Repeat each record below exactly as given.

---- Available records

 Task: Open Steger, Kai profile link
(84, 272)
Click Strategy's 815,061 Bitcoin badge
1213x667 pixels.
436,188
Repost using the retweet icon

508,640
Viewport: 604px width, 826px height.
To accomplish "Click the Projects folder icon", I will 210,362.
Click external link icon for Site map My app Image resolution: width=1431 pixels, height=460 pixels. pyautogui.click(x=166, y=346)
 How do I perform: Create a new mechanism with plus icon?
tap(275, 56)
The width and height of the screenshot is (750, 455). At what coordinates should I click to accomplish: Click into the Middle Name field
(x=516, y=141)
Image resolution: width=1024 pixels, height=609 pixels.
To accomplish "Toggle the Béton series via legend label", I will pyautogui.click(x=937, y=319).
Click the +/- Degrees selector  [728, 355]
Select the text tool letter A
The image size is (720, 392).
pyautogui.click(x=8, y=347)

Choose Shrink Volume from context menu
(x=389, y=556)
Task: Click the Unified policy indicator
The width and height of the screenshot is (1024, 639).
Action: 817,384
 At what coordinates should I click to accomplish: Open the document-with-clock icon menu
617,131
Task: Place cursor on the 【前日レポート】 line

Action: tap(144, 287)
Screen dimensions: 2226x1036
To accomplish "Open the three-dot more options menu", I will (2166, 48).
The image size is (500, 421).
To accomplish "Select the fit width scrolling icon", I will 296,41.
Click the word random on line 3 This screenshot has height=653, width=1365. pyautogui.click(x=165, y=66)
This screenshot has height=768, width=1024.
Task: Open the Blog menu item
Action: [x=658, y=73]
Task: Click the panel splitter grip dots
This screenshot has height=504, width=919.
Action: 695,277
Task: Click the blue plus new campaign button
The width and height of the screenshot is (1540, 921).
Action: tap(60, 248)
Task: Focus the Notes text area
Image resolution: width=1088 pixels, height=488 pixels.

--------

_Response to the exercise_.
 Task: Open Steger, Kai profile link
(84, 272)
Click Strategy's 815,061 Bitcoin badge
1213x667 pixels.
436,188
Repost using the retweet icon

508,640
Viewport: 604px width, 826px height.
To accomplish "Click the Projects folder icon", I will 210,362.
Click external link icon for Site map My app Image resolution: width=1431 pixels, height=460 pixels. pyautogui.click(x=166, y=346)
 How do I perform: Create a new mechanism with plus icon?
tap(275, 56)
The width and height of the screenshot is (750, 455). At what coordinates should I click to accomplish: Click into the Middle Name field
(x=516, y=141)
Image resolution: width=1024 pixels, height=609 pixels.
To accomplish "Toggle the Béton series via legend label", I will pyautogui.click(x=937, y=319).
Click the +/- Degrees selector  [728, 355]
Select the text tool letter A
The image size is (720, 392).
pyautogui.click(x=8, y=347)

Choose Shrink Volume from context menu
(x=389, y=556)
Task: Click the Unified policy indicator
The width and height of the screenshot is (1024, 639).
Action: 817,384
 At what coordinates should I click to accomplish: Open the document-with-clock icon menu
617,131
Task: Place cursor on the 【前日レポート】 line

Action: tap(144, 287)
Screen dimensions: 2226x1036
To accomplish "Open the three-dot more options menu", I will (2166, 48).
The image size is (500, 421).
To accomplish "Select the fit width scrolling icon", I will 296,41.
Click the word random on line 3 This screenshot has height=653, width=1365. pyautogui.click(x=165, y=66)
This screenshot has height=768, width=1024.
Task: Open the Blog menu item
Action: [x=658, y=73]
Task: Click the panel splitter grip dots
This screenshot has height=504, width=919.
Action: 695,277
Task: Click the blue plus new campaign button
The width and height of the screenshot is (1540, 921).
Action: tap(60, 248)
Task: Focus the Notes text area
Image resolution: width=1088 pixels, height=488 pixels.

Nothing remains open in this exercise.